Doppler Effect is defined as the phenomenon in which there is a sudden noticeable change in the pitch or wavelength when there is a relative motion between the transmitter and the receiver.

The expression for the Doppler shift if the receiver is directly approaching the transmitter is:

$\frac{\Delta \lambda }{{\lambda }_o}=\frac{v}{c}$

Here, $\Delta \lambda$ is the Doppler shift, ${\lambda }_o$ is the wavelength of the signal wave, $c$ is the speed of light, and $v$ is the speed of the Earth in its orbit.

Explanation:

Recall the value of the maximum wavelength shift in meters, calculated in the previous part, that is, part (c).

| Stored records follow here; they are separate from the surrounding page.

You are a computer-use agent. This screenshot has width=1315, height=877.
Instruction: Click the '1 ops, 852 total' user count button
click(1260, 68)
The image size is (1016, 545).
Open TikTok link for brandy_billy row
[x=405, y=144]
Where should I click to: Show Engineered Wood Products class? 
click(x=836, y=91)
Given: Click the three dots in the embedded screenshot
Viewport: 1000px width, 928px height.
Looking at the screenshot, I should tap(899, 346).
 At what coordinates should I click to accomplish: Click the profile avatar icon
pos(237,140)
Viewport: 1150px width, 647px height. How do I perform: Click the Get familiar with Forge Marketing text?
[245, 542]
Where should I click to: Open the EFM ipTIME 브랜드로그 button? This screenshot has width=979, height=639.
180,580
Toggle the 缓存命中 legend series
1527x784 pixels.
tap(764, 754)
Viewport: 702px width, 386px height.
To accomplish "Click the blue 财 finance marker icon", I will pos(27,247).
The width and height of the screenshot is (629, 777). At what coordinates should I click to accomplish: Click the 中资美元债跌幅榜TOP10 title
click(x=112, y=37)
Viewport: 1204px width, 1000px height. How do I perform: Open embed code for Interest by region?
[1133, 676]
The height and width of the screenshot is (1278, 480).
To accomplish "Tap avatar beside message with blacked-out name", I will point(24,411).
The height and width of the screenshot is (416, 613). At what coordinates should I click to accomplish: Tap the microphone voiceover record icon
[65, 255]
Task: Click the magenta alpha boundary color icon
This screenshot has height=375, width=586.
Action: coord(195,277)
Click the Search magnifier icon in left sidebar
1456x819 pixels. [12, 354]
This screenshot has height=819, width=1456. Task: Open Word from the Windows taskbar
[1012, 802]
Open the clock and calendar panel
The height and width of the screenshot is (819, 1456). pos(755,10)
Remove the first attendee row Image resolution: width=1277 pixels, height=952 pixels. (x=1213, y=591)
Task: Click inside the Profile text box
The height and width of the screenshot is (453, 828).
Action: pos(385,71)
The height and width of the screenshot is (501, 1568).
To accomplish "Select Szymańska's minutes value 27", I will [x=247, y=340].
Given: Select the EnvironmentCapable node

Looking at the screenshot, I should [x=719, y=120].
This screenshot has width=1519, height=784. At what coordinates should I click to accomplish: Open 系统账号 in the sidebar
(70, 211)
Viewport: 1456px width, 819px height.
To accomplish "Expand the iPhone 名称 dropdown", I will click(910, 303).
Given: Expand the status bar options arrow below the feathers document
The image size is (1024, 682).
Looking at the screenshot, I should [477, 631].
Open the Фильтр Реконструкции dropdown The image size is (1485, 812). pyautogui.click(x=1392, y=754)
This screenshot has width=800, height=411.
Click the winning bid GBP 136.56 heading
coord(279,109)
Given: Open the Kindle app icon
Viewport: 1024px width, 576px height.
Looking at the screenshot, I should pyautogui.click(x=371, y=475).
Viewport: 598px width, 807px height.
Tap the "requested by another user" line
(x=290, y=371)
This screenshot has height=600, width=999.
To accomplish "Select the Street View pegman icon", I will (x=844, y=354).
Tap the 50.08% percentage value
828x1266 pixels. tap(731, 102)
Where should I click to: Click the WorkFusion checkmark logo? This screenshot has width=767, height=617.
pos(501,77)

$\Delta \lambda =9.9\times {10}^{-6}\text{ m}$

Also recall the value of the maximum wavelength shift in percentage of unshifted wavelength.

$\%\lambda =0.0099\%$

It can be clearly observed from these two values that the wavelength of the receiving signal is very less. Therefore, to identify the Doppler shift, the SETI radio receiver must be highly precise. If the receiver is not precise and accurate, it would not detect such a small magnitude change and the signal from the alien planet would not be verified.

Conclusion:

The SETI radio receiver must be very precise to detect the very small shift in the wavelength due to Doppler effect.